-- Opening Marker --

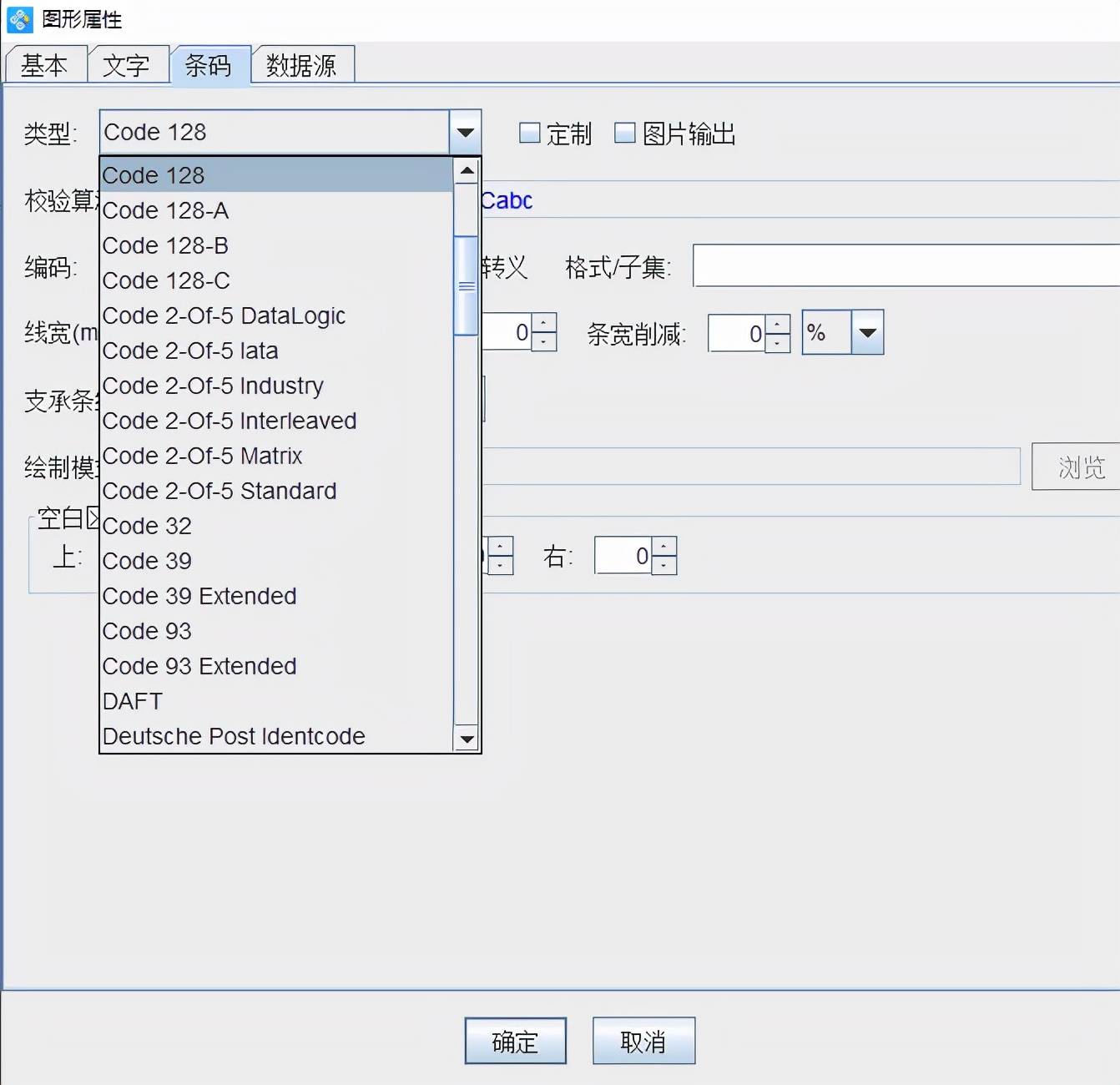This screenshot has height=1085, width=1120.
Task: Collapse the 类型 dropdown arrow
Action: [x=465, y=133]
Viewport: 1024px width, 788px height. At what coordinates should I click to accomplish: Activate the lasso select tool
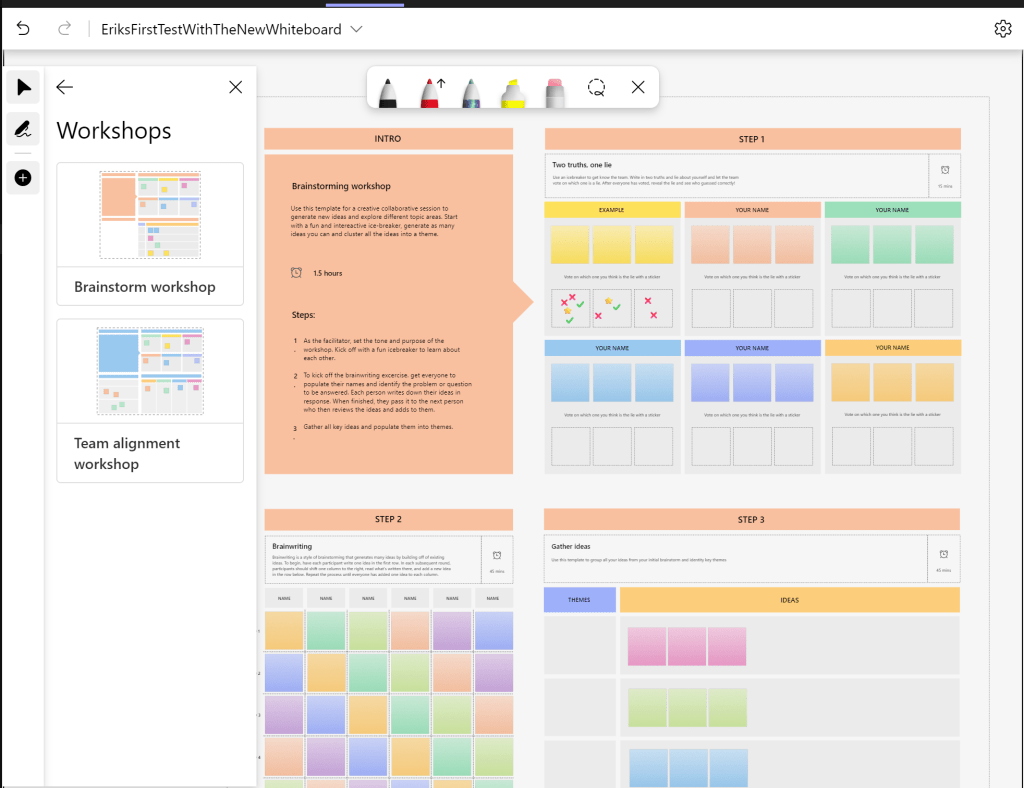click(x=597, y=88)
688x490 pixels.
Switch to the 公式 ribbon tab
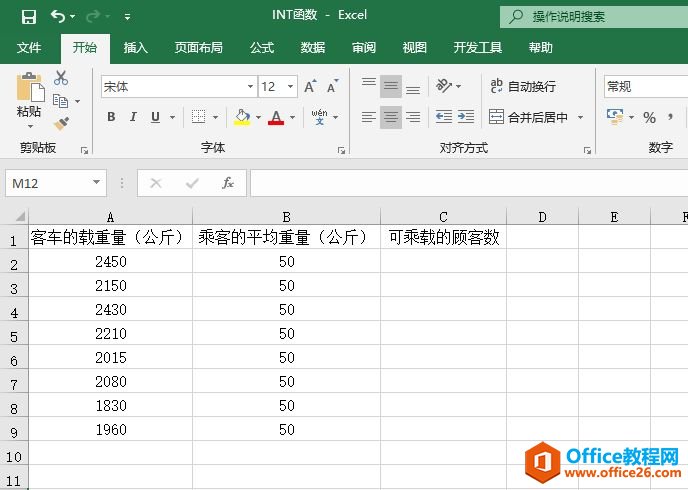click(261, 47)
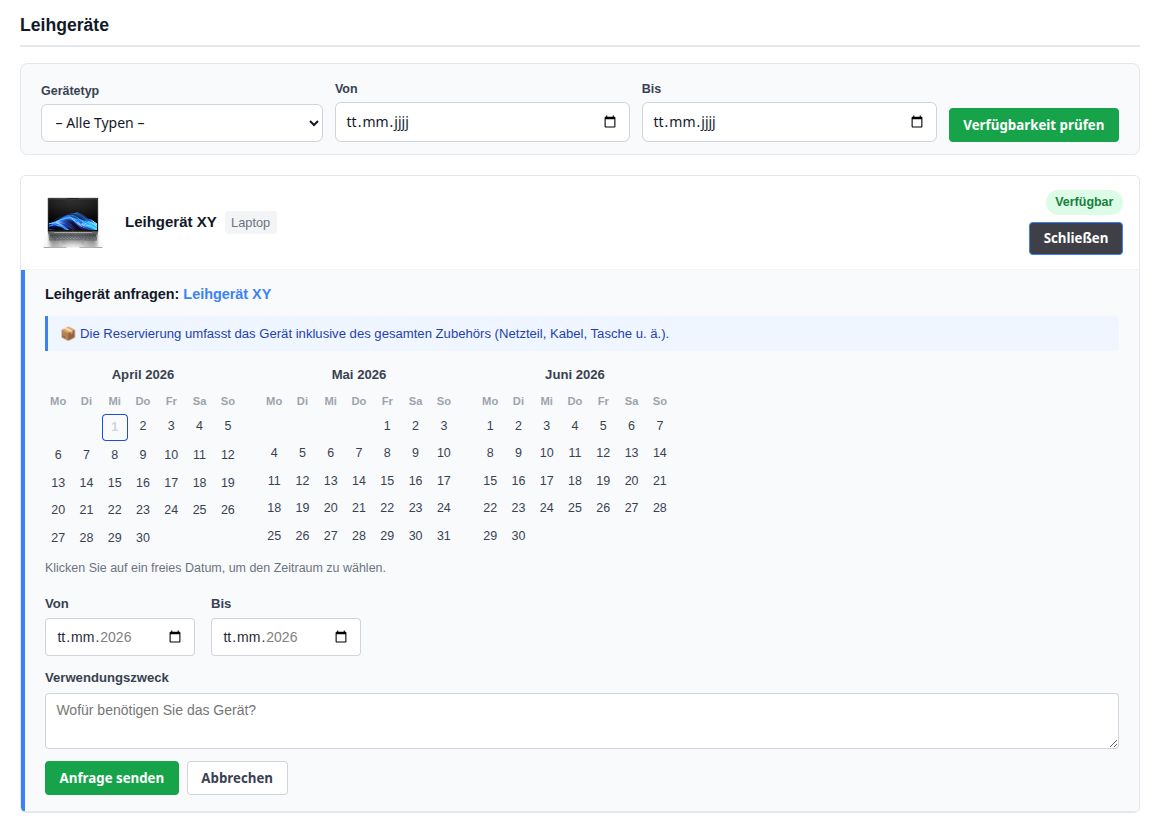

-- Closing Marker --

• What is required
Leaving out every picture, copy exactly the lines from the one that contains "Viewport: 1024px width, 788px" through the end of the entries above.

• Solution for this task
Viewport: 1024px width, 788px height. At what coordinates should I click to accomplish: Activate the lasso select tool
click(x=597, y=88)
688x490 pixels.
Switch to the 公式 ribbon tab
click(261, 47)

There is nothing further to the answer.